[Work to be completed]
Since the pictures are not wanted, copy only the text of every record exactly.

[Given data]
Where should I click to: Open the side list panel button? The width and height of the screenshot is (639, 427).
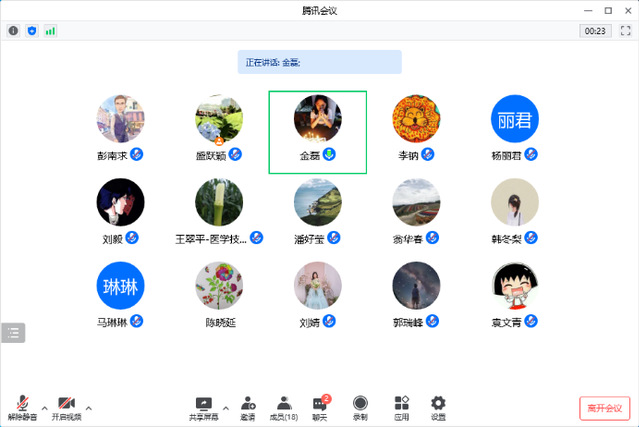[13, 333]
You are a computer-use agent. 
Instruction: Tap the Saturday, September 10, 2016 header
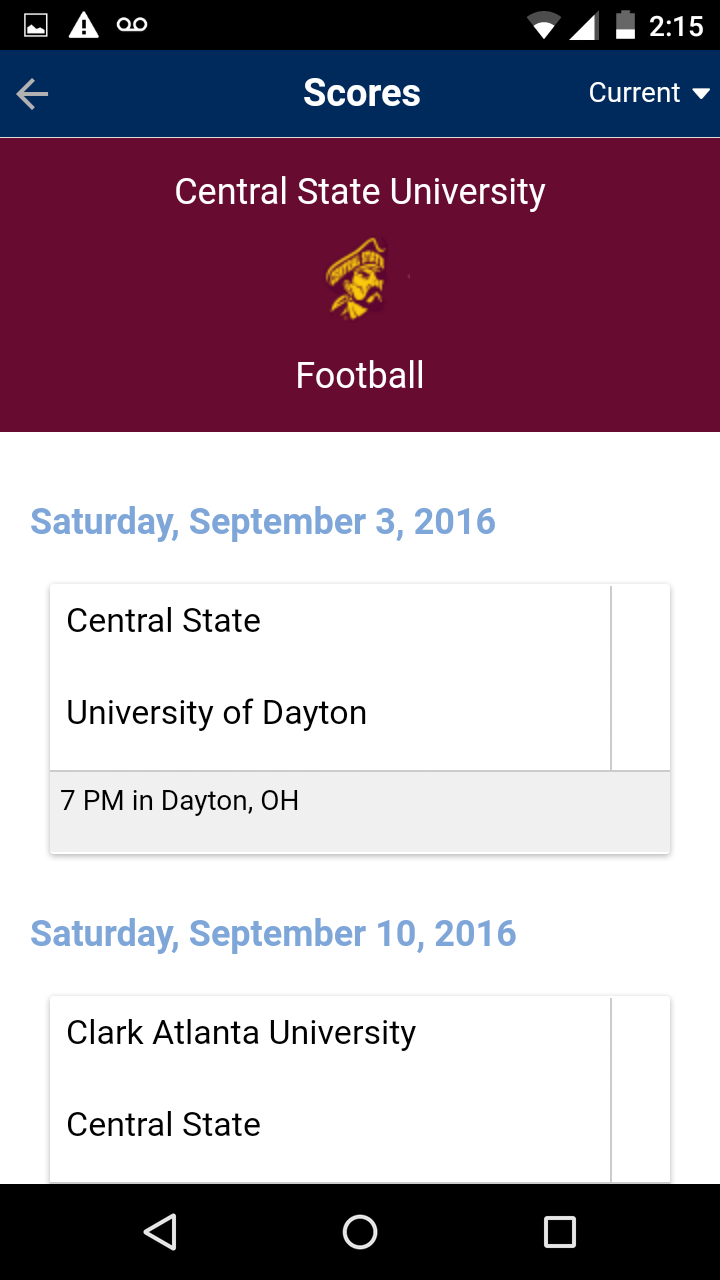[x=273, y=934]
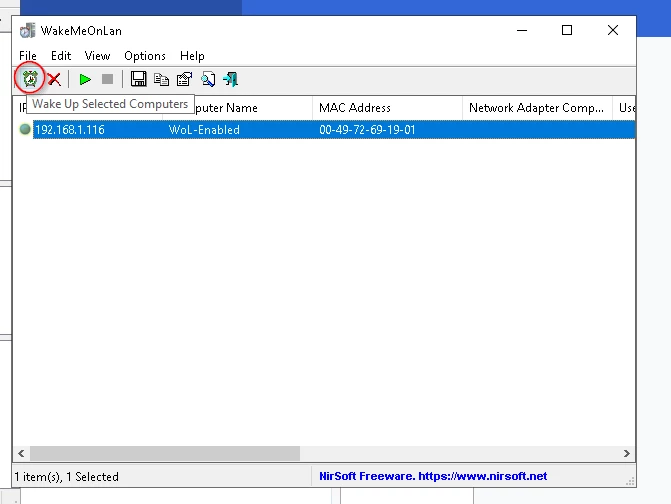Start scanning with the green play icon

point(85,79)
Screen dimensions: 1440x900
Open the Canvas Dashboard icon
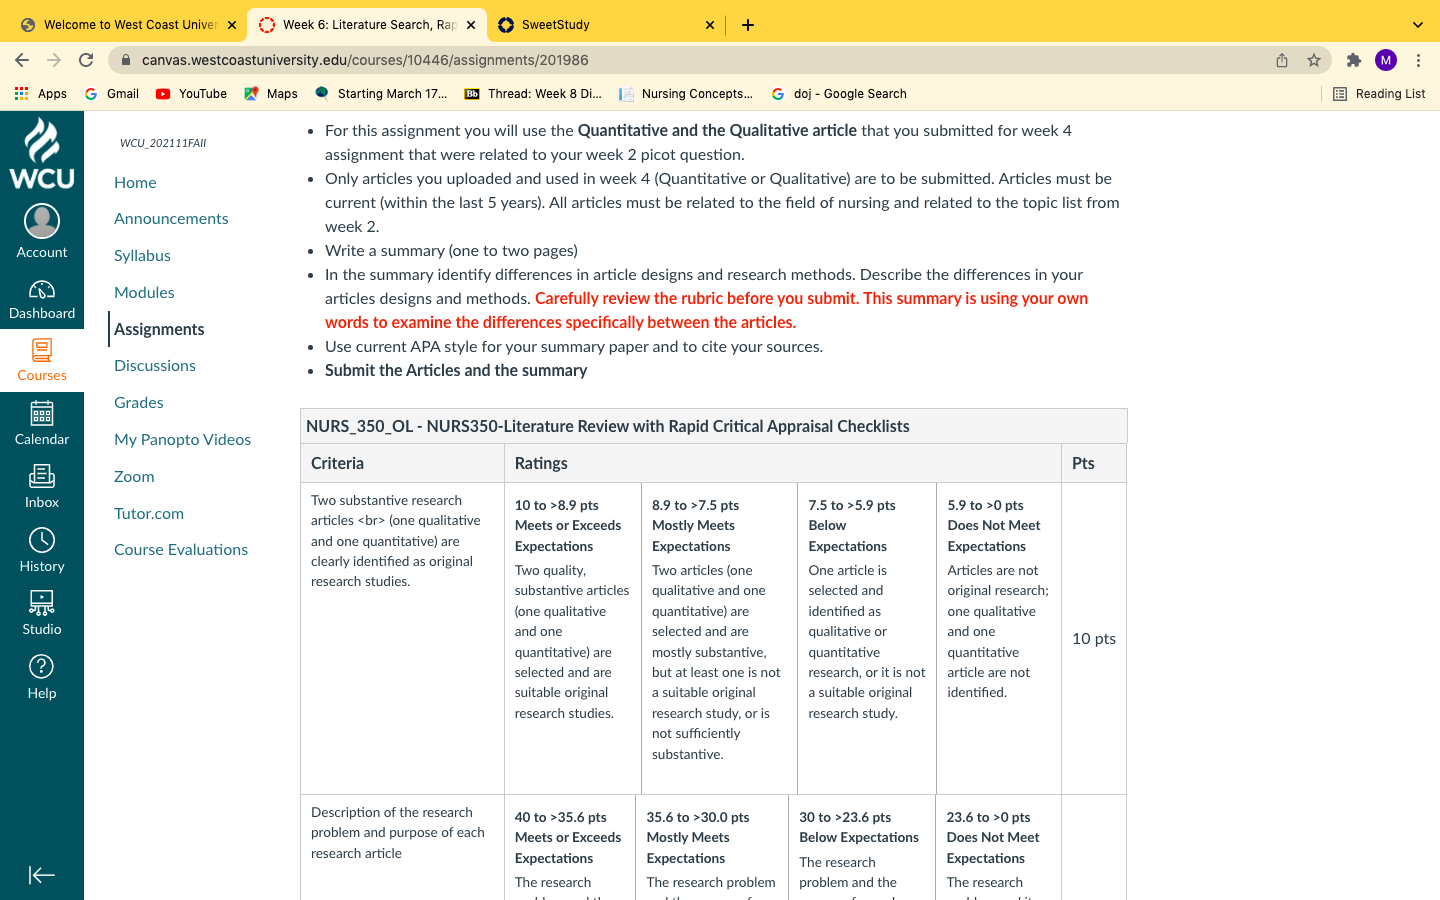pyautogui.click(x=42, y=290)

[Answer space]
Where should I click to: Open the side list panel button? The width and height of the screenshot is (639, 427).
[13, 333]
You are a computer-use agent. 
Instruction: Tap the Saturday, September 10, 2016 header
[x=273, y=934]
Start scanning with the green play icon

point(85,79)
Screen dimensions: 1440x900
Open the Canvas Dashboard icon
pyautogui.click(x=42, y=290)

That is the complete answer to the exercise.